=== Begin Enclosure ===

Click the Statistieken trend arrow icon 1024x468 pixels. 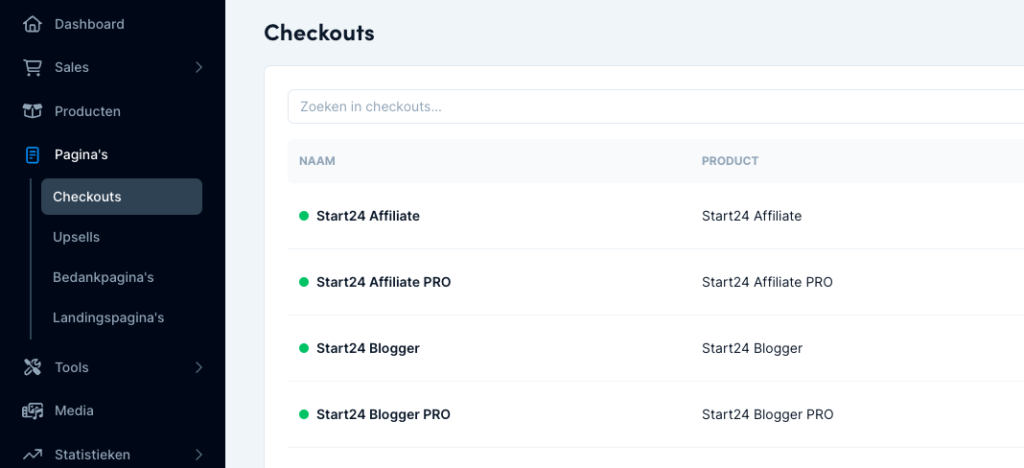33,455
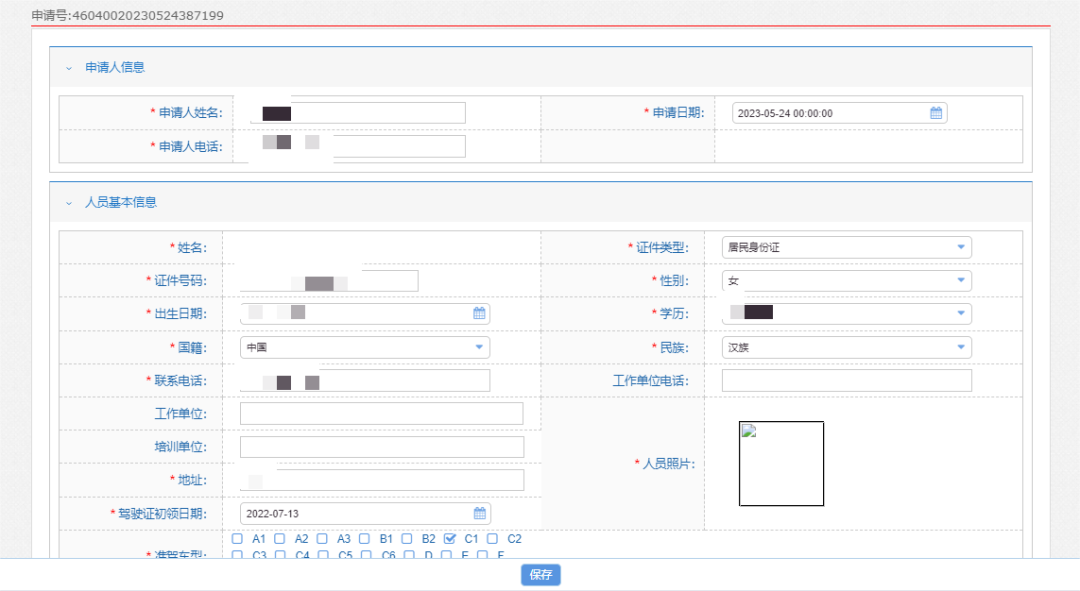Tick the A3 vehicle type checkbox
This screenshot has height=591, width=1080.
coord(323,538)
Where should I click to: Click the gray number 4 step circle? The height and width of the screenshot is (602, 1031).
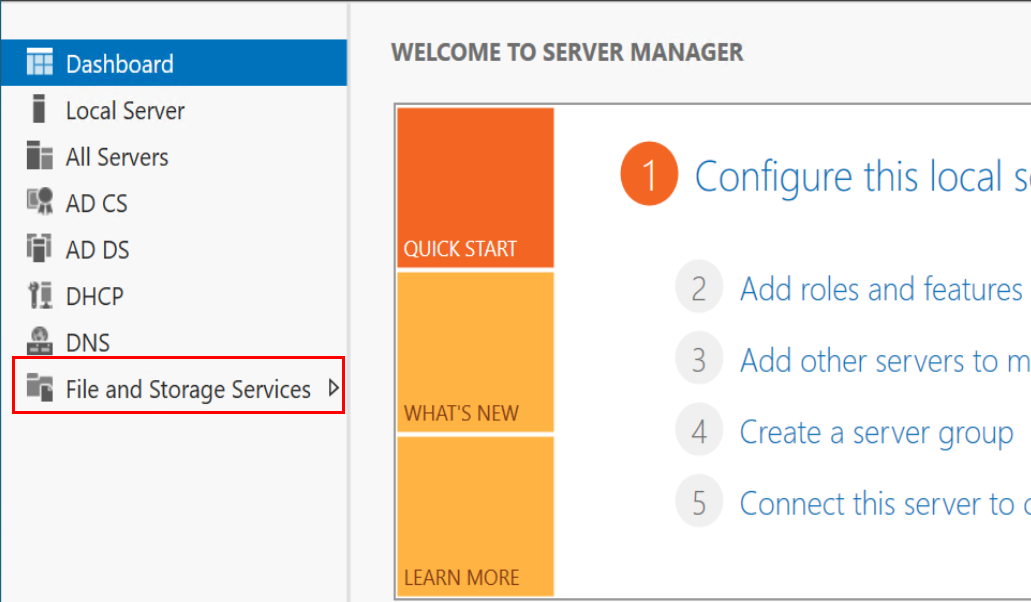[x=699, y=432]
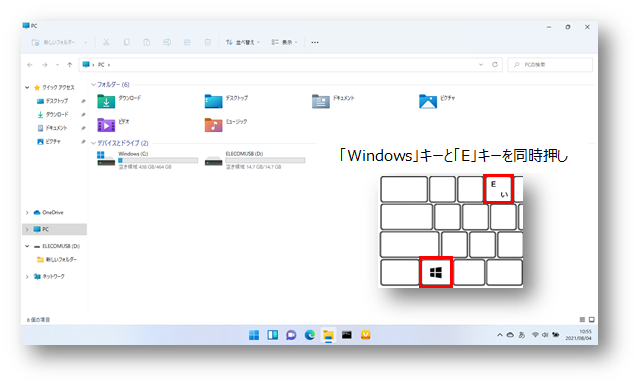Collapse the Quick Access tree node

(27, 87)
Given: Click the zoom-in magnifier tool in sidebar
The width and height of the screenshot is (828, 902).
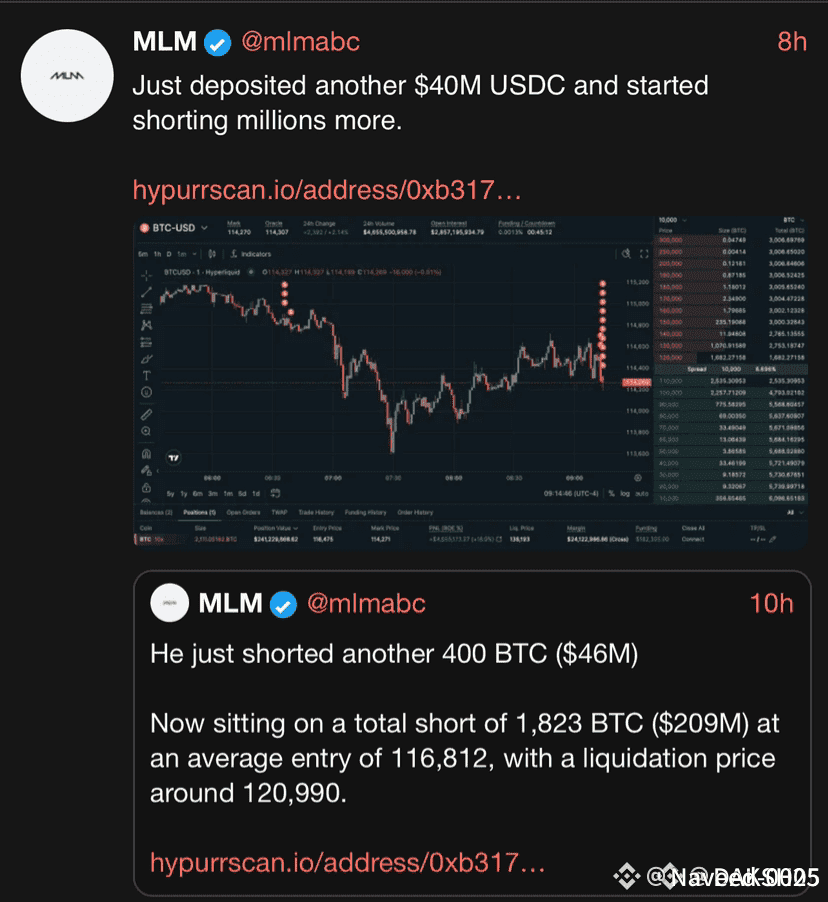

=== End Enclosure ===

WORK REQUIRED: Repeat exactly the line containing "Where should I" and every line after it through the end of the records, and nothing else. Leave the pictures out.

EXPECTED ANSWER:
Where should I click to: Click the gray number 4 step circle? The height and width of the screenshot is (602, 1031).
[x=699, y=432]
Collapse the Quick Access tree node

(27, 87)
Given: Click the zoom-in magnifier tool in sidebar
The width and height of the screenshot is (828, 902).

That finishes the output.